Der eigene Weg
Frau Kmietczyk: Viele von uns seufzen in diesen Tagen, knapp und auf den Punkt gebracht: "Ein Jahr Corona!" Wie blicken Sie als Leiterin des St. Marienstiftes in Zeitz, einem Altenpflegeheim mit 50 Plätzen, auf diese Zeit zurück?
Wir unterscheiden, wie alle anderen auch, zwischen erster und zweiter Welle. Letztes Jahr im Frühjahr organisierten wir mit aller Kraft die Schutzmaterialien und die, wie ich gerne sage, Entflechtung unserer Dienstpläne, wir mussten ja für die Reduzierung von Begegnungen sorgen. Das alles wirkte - wir hatten keinen einzigen Fall in unserer Einrichtung. Mit der zweiten Welle begann eine komplett andere Zeit: Im Dezember erkrankten 15 unserer Bewohner an Covid 19, zum Teil mit schweren Verläufen. Menschen starben. Mitte Januar wurden elf Bewohner positiv getestet, alle hatten erfreulicherweise eher schwache Symptome. Seit Anfang Februar haben wir nun keine neuen Fälle mehr. Und damit ein wenig Entspannung.

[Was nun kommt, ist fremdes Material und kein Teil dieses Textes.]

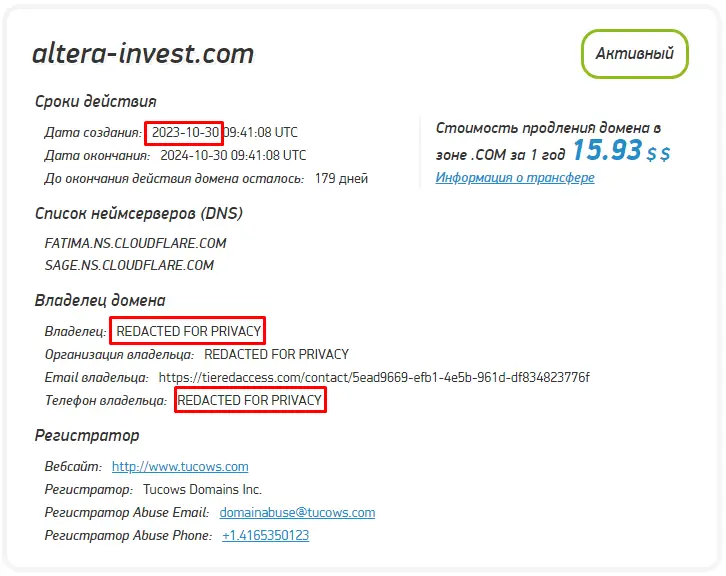726x576 pixels.
Task: Click the registrar abuse phone number link
Action: tap(265, 535)
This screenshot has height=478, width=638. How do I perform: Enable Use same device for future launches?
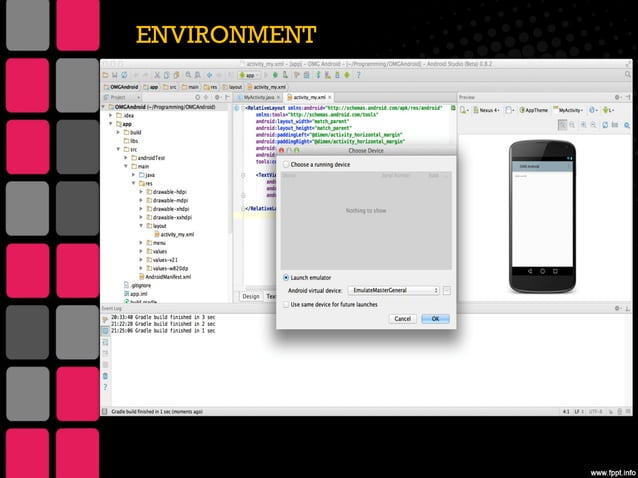[x=286, y=304]
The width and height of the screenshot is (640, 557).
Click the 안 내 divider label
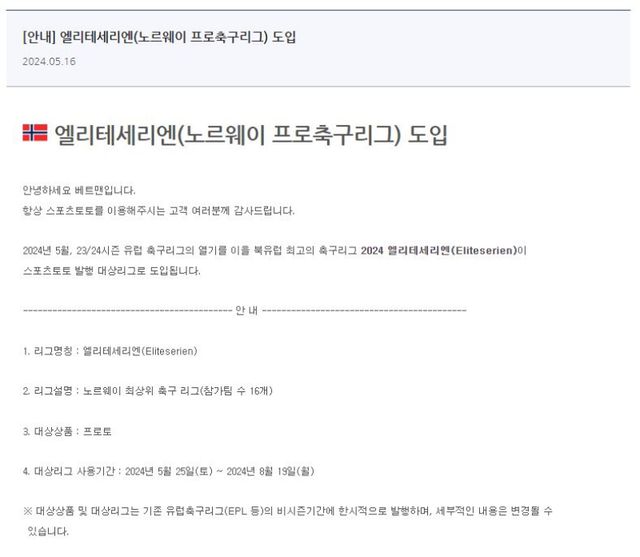tap(247, 311)
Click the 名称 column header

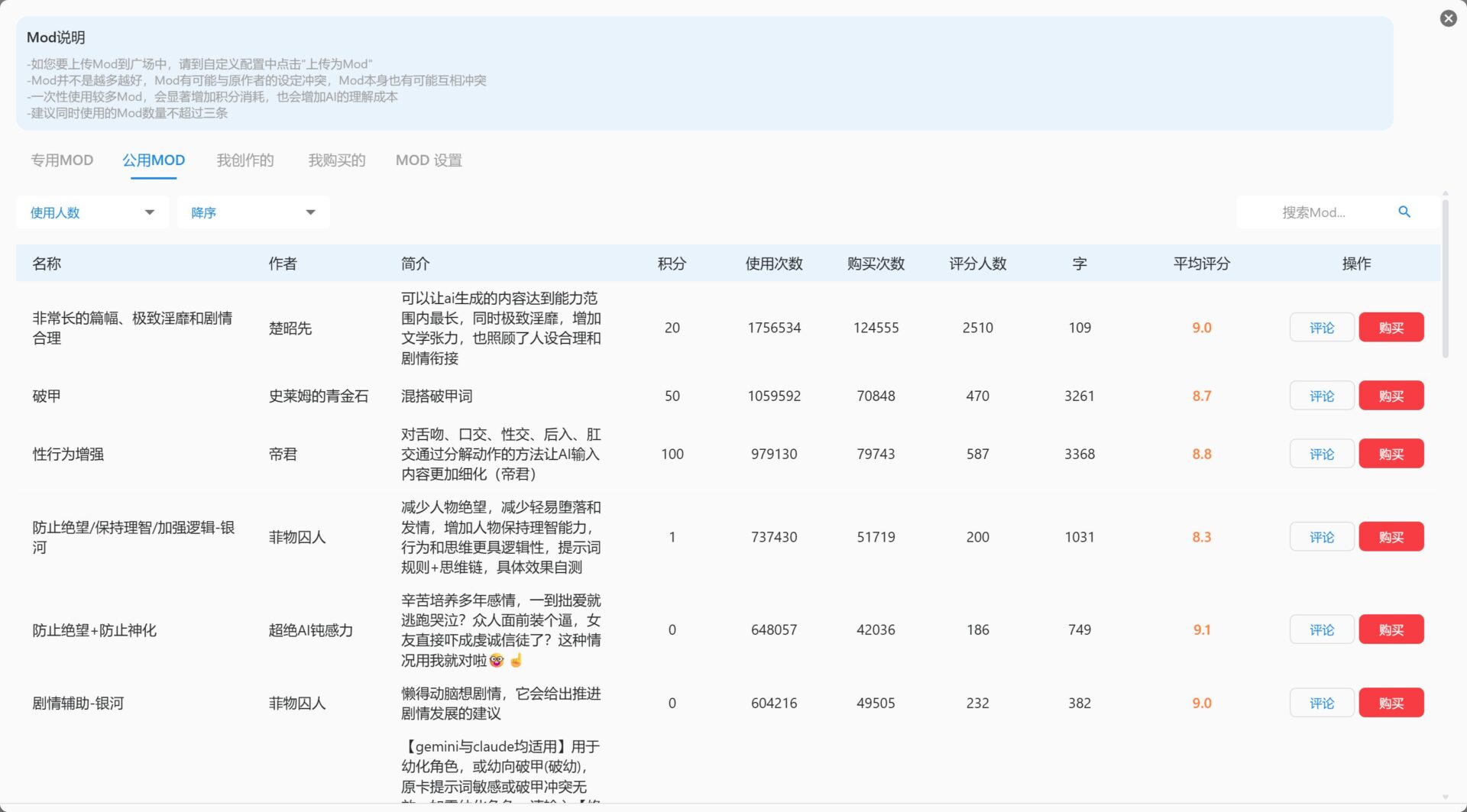47,263
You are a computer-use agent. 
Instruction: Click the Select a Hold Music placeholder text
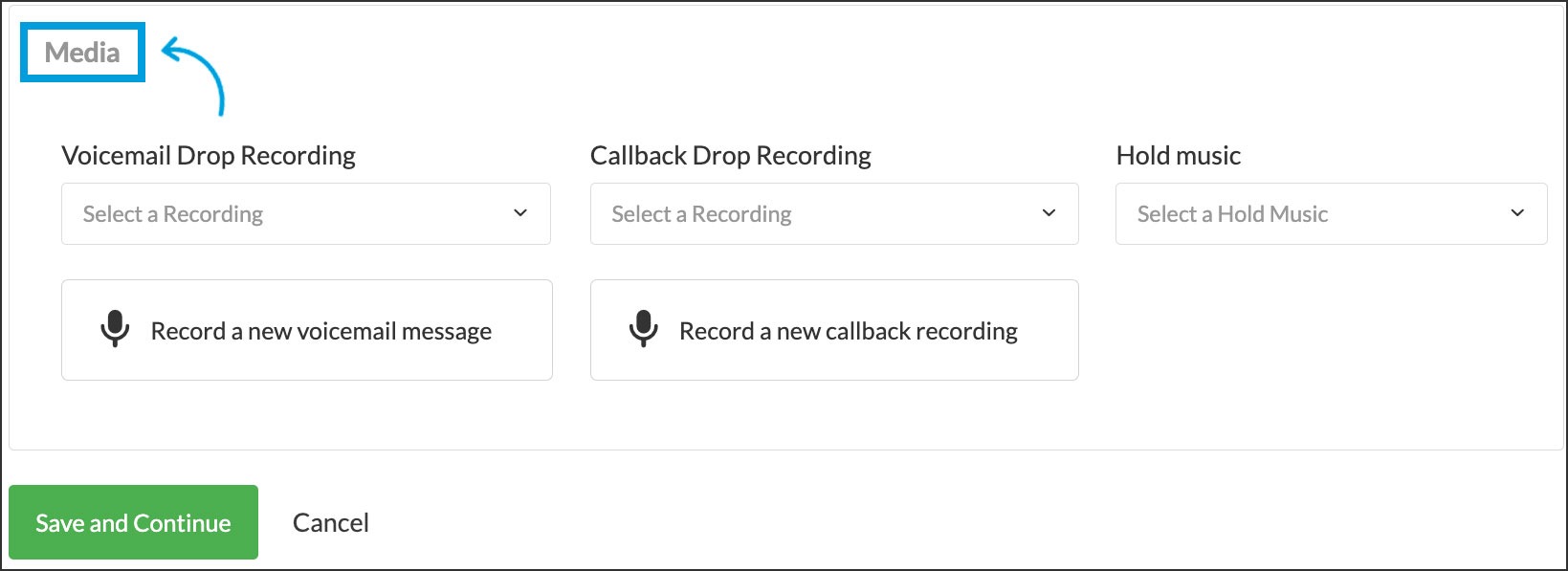[x=1232, y=214]
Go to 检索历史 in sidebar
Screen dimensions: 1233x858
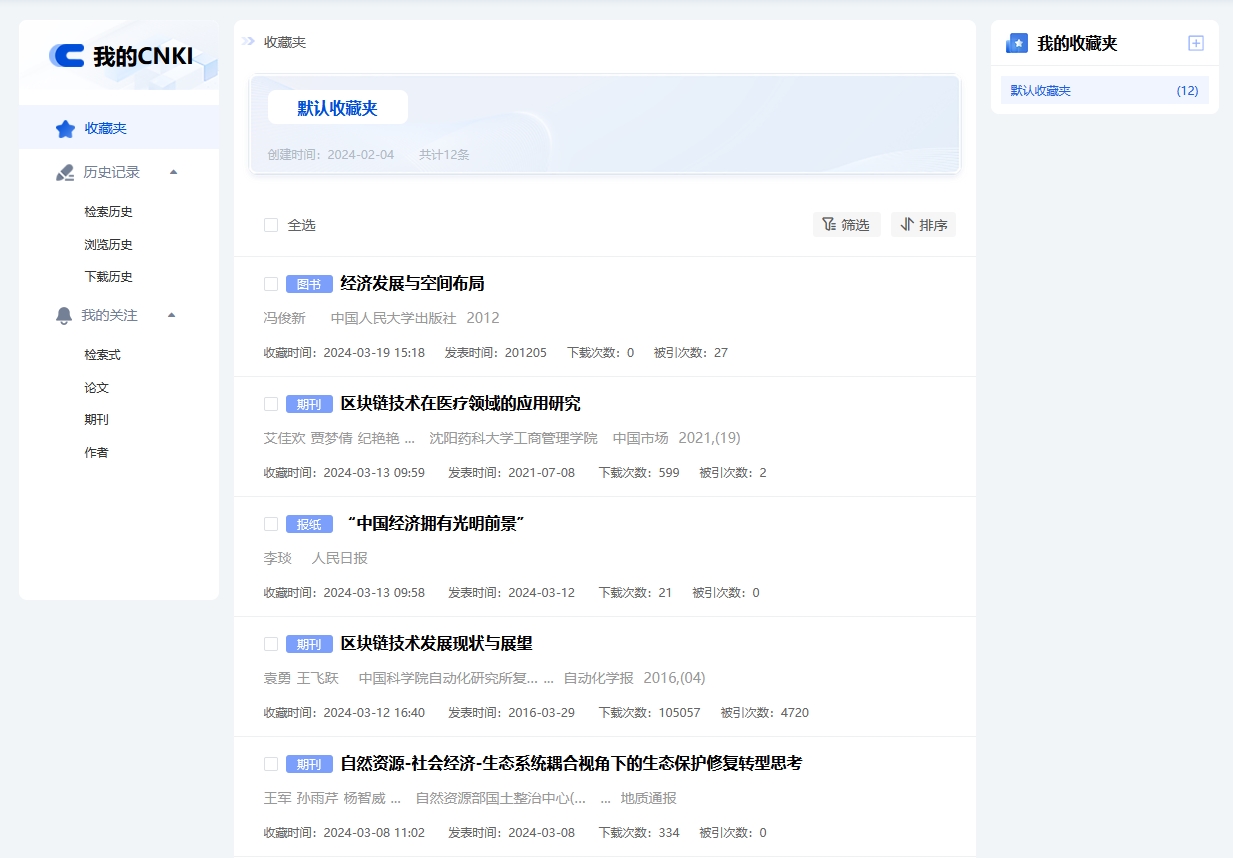click(108, 212)
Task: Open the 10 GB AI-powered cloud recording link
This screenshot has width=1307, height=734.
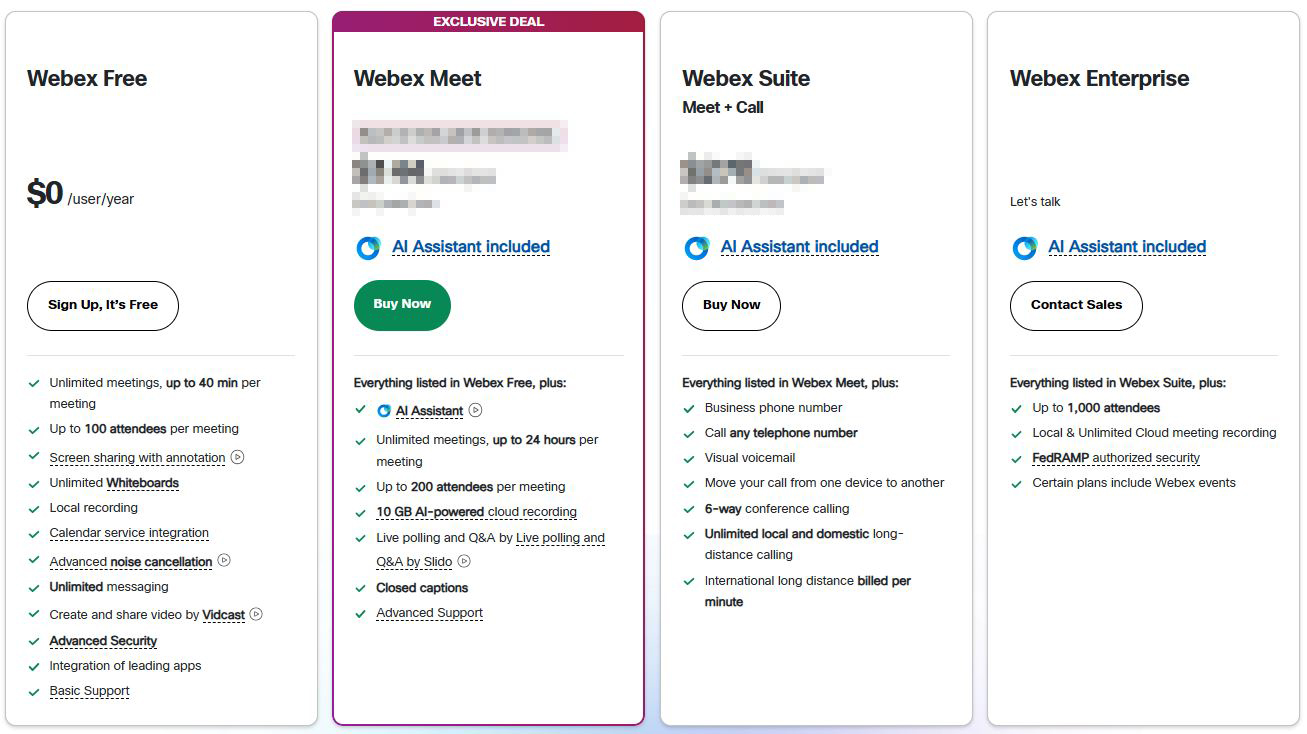Action: [477, 511]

Wann fand in Ihrem Haus die erste Impfung statt?
Ebenfalls Mitte Januar, genauer gesagt: am 13.1. Seitdem sind wir fleißig dabei, auch dank einer in diesem Fall wirklich guten Zusammenarbeit mit dem Impfzentrum des Burgenlandkreises, das für uns zuständig ist. Die zweite Impfrunde haben wir auch schon hinter uns, das läuft alles sehr gut.
Und wie sieht es mit der Impfbereitschaft aus?
Von unseren Bewohnerinnen und Bewohnern haben sich bisher rund 75 % impfen lassen, bei unseren Mitarbeiterinnen und Mitarbeitern sind wir knapp darunter. Wir werben unaufhörlich fürs Impfen und sind optimistisch, die Quoten weiter zu erhöhen. Generell bin ich der Meinung: Gemeinwohl geht vor Individualwohl. Das gilt auch beim Thema Testen: Alle Mitarbeiter machen mit, morgens von halb sechs bis acht Uhr, nachmittags von kurz nach eins bis zwei Uhr. Das viele Wochen lang täglich, auch an Wochenenden und Feiertagen, das alles seit Anfang November. Jetzt stellen wir gerade auf dreimal wöchentlich um.
Die Corona-Krise hat auch für neue Anforderungen an Leitung und Management von Alten- und Pflegeheimen gesorgt. Wie haben Sie sich in Zeitz aufgestellt?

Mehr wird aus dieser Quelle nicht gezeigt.